Chanel by Lidl

Wszyscy słyszeli, każdy marzył, mam i ja!

Polubiliśmy się od pierwszego psiknięcia. Chanel - Coco Madmoiselle, córka klasycznej Coco na lata uwiodła mnie swoim zapachem. Świeżość, orientalność, tajemniczość... idealna na ciepłe, letnie wieczory. Kupiłam ją wieki temu za swoje pierwsze dorośle zarobione pieniądze. Wspomnienie kumulacji pozytywnych emocji, z dreszczykiem oczekiwania i nutą ekscytacji pozostało do dziś.

Tak mnie naszło, że najpierw mi się śniło że wygrałam (ciekawe gdzie?), później niczym zaprawiona galerianka, przechadzając się po krakowskich Sephorach pryskałam swoje nadgarstki. Kiedy zauważyłam zaniepokojone i nerwowe spojrzenia ochroniarzy, zaczęłam przeglądać perfumerie internetowe w poszukiwaniu cenowej okazji. Bez skutku. Perfumy te wszędzie drogie niczym szwajcarski ser (z almy!).

I wtedy doznałam olśnienia. Blogi przeglądam od tak dawna, że grzechem byłoby nie znać Lidlowego DUPE'a - Suddenly Madam Glamour. Natchniona swoją pomysłowością (nucąc pod nosem "lidl jest tani"), wskoczyłam w kalosze i jak wariat pojechałam wydać zawrotną sumę, czyli całe 16.99 zł.



Pierwsze wrażenie:
50 ml, śmieszna cena, opakowanie znośne, zapach do złudzenia przypominający moje wyśnione madmoisselki.

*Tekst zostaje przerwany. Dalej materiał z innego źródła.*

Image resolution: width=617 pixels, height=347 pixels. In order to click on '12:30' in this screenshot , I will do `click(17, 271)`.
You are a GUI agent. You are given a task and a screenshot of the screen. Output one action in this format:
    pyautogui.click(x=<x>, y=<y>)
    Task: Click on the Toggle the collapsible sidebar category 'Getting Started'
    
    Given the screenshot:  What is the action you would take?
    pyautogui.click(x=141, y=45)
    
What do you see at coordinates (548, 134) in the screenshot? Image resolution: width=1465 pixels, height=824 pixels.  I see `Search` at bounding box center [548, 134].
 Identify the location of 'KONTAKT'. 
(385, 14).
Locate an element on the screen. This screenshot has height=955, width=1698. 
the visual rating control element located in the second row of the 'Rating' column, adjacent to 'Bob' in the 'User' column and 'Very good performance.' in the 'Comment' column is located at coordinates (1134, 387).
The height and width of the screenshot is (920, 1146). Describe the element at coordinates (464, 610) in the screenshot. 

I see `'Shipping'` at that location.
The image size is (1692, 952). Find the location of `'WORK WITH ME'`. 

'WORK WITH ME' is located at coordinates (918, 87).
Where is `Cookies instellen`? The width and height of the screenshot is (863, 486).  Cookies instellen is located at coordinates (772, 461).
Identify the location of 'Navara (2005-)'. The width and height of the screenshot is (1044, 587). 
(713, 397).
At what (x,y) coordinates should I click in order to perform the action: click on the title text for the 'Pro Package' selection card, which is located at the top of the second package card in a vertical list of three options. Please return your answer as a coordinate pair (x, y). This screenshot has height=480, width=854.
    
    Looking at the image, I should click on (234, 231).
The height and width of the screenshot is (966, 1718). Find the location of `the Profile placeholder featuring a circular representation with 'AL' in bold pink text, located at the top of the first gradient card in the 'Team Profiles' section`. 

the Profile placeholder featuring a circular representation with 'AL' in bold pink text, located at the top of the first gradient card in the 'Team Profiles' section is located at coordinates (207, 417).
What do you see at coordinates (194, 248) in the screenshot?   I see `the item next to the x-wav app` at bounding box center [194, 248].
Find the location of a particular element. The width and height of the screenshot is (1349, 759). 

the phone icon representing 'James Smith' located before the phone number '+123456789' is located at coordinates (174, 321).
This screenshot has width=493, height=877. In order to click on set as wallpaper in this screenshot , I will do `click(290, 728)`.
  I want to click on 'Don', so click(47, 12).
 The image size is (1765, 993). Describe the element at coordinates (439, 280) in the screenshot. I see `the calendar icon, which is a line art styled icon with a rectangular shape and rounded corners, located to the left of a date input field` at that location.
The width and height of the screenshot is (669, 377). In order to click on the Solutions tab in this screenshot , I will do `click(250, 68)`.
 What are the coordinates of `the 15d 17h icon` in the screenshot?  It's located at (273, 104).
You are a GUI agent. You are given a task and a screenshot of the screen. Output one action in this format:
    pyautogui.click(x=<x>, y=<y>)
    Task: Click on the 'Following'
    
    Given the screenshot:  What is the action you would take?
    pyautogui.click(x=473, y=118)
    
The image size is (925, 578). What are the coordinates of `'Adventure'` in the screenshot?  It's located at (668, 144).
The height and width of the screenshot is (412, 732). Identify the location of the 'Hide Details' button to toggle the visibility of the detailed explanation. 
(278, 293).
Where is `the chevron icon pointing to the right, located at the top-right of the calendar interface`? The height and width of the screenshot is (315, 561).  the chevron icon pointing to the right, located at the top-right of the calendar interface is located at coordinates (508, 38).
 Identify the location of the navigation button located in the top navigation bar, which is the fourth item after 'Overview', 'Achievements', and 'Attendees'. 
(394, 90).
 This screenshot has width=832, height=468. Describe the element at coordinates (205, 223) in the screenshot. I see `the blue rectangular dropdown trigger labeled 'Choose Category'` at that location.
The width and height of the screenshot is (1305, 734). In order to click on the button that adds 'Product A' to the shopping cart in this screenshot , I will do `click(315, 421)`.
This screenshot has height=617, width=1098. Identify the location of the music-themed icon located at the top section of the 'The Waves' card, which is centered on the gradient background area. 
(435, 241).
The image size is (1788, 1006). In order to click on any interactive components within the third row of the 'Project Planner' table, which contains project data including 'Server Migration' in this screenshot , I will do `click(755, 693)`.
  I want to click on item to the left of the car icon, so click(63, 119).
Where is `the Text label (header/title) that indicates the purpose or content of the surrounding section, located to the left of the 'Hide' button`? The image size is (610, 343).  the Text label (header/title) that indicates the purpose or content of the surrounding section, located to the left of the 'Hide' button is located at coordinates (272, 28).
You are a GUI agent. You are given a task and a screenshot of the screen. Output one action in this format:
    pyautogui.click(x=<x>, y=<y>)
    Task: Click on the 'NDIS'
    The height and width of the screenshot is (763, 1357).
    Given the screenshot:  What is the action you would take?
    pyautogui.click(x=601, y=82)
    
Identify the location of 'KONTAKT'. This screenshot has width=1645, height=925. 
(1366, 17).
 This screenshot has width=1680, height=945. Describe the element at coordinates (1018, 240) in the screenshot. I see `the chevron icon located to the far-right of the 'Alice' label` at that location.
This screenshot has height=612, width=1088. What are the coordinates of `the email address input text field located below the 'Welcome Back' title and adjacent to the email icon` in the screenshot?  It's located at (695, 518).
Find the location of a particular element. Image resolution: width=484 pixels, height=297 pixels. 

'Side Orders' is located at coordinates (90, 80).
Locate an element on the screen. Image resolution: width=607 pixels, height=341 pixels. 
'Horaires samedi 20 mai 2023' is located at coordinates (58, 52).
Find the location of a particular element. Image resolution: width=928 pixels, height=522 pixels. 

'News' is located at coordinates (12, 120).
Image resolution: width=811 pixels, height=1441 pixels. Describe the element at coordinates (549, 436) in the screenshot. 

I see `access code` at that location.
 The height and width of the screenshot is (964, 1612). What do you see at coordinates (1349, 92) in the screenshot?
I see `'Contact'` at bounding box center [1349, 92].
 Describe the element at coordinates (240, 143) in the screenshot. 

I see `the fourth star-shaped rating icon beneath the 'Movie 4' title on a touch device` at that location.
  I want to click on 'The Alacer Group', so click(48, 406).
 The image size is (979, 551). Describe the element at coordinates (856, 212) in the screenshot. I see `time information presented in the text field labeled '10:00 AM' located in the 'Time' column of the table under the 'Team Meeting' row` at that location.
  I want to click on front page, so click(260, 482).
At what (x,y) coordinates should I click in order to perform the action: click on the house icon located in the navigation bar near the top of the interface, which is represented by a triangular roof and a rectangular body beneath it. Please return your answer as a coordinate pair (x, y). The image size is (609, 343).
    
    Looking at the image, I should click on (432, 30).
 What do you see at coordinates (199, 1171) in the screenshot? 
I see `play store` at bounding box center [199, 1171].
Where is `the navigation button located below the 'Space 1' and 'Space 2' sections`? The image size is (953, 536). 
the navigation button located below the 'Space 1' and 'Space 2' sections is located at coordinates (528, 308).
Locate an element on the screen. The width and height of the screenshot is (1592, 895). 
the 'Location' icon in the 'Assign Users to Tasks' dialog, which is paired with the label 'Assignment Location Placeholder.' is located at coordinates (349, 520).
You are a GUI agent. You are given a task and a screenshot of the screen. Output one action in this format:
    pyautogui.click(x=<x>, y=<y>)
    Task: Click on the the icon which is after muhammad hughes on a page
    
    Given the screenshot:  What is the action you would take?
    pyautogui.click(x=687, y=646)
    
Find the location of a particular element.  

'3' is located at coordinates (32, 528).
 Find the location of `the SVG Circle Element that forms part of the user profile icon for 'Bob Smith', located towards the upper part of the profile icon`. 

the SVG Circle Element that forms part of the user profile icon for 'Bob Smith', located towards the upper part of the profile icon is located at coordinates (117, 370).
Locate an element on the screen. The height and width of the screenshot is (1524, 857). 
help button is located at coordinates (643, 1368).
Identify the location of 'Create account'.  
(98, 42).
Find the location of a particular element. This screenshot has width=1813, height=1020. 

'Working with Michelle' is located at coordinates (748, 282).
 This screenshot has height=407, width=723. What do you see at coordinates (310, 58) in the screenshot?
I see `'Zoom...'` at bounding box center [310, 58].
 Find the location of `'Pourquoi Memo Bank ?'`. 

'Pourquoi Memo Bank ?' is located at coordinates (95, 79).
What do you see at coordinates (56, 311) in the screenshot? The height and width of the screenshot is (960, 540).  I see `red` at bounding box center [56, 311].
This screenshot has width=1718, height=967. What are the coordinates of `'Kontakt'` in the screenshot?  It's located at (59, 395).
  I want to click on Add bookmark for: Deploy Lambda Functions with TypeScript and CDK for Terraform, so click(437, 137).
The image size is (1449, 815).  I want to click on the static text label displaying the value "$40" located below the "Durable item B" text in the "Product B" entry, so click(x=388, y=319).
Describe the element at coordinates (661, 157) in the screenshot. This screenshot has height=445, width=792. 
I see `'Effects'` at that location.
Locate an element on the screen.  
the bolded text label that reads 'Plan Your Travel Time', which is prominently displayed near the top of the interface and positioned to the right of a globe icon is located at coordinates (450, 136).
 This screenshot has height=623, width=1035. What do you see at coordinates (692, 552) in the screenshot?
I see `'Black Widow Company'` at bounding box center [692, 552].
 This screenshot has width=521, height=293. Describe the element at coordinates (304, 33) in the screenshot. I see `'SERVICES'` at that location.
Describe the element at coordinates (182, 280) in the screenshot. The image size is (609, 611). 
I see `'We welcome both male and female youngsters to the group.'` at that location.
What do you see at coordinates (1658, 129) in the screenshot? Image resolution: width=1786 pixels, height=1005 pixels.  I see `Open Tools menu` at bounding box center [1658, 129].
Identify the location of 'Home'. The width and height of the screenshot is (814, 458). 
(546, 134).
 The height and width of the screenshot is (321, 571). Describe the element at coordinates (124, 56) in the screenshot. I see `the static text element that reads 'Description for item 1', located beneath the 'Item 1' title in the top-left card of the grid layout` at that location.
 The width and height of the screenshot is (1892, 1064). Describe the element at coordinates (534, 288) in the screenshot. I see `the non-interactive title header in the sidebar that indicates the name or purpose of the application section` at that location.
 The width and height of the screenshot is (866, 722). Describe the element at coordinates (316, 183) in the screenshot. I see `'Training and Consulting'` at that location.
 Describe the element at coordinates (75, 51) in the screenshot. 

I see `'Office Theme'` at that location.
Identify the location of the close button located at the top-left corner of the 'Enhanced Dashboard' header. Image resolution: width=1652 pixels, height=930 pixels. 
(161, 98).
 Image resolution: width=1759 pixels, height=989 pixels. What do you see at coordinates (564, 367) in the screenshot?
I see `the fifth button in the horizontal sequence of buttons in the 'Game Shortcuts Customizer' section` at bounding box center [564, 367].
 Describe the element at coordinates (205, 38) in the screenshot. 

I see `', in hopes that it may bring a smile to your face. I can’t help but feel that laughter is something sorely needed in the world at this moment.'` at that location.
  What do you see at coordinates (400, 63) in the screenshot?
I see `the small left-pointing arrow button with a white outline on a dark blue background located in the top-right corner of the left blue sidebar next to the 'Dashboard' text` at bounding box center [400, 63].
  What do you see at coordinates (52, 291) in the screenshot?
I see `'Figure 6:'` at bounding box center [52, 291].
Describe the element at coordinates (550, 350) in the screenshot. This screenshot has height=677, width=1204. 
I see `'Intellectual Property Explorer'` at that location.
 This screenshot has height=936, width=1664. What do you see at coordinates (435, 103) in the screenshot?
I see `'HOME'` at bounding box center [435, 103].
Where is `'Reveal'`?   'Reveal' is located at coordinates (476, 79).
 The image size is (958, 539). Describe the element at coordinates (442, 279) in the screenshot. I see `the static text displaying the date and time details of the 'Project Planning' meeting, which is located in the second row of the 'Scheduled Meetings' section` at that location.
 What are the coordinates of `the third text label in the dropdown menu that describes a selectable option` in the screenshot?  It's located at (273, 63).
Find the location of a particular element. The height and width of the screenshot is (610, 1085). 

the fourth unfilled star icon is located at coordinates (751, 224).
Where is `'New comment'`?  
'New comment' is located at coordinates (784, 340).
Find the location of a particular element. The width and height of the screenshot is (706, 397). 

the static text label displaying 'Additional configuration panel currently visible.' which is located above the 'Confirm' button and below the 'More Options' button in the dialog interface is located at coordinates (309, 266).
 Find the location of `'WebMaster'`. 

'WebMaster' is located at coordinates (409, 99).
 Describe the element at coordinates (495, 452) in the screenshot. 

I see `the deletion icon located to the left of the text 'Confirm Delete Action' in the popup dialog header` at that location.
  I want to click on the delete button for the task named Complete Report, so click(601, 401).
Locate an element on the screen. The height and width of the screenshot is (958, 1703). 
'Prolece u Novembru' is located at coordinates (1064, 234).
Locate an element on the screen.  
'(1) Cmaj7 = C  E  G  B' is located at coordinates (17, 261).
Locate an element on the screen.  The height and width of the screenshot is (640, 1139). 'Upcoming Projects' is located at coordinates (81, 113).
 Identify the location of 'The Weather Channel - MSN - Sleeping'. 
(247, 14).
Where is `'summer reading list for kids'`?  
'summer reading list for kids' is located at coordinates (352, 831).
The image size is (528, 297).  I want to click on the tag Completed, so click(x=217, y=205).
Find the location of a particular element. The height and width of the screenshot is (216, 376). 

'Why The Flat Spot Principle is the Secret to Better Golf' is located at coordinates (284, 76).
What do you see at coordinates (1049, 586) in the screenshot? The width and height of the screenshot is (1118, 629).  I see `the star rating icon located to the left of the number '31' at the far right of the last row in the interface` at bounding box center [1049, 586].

Perfumy te nie są ciężkie lecz bogate. Nie za słodkie, nie za gorzkie. Intensywne, przyciągające uwagę. Nigdy nie przepadałam za 'świeżakami', więc ten śmiało używam w ciągu dnia, do pracy...
Trwałość? Ciężko powiedzieć. Oryginał czułam na sobie przez kilka minut, to dzięki uprzejmym komplementującym wiem, że utrzymywał się przez cały dzień. Madam Glamour na wszelki wypadek noszę ze sobą w torebce. Nie czuję potrzeby oszczędzania go, nie boję się że się stłucze. Na włosach trzyma się aż do umycia.



Podsumowując:
Madame Glamour - luksus na każdą kieszeń.
Polecam (ze spokojnym sercem)

Lidlu, dziękuję !

Wasza K.







  

3 komentarze:

  1. Hehe, nucę sobie teraz i przez Ciebie, że Lidl jest tani :)

    OdpowiedzUsuń
  2. Muszę koniecznie wypróbować bo cena faktycznie bardzo zachęcająca :)


    W wolnej chwili zapraszam do mnie na news ;*

    OdpowiedzUsuń
  3. Łooo, ale cena, ja jednak pozostanę przy oryginalnym ;) na całe szczęście mam cały flakonik ;) kocham jego zapach jak zresztą wszystkie z Chanel.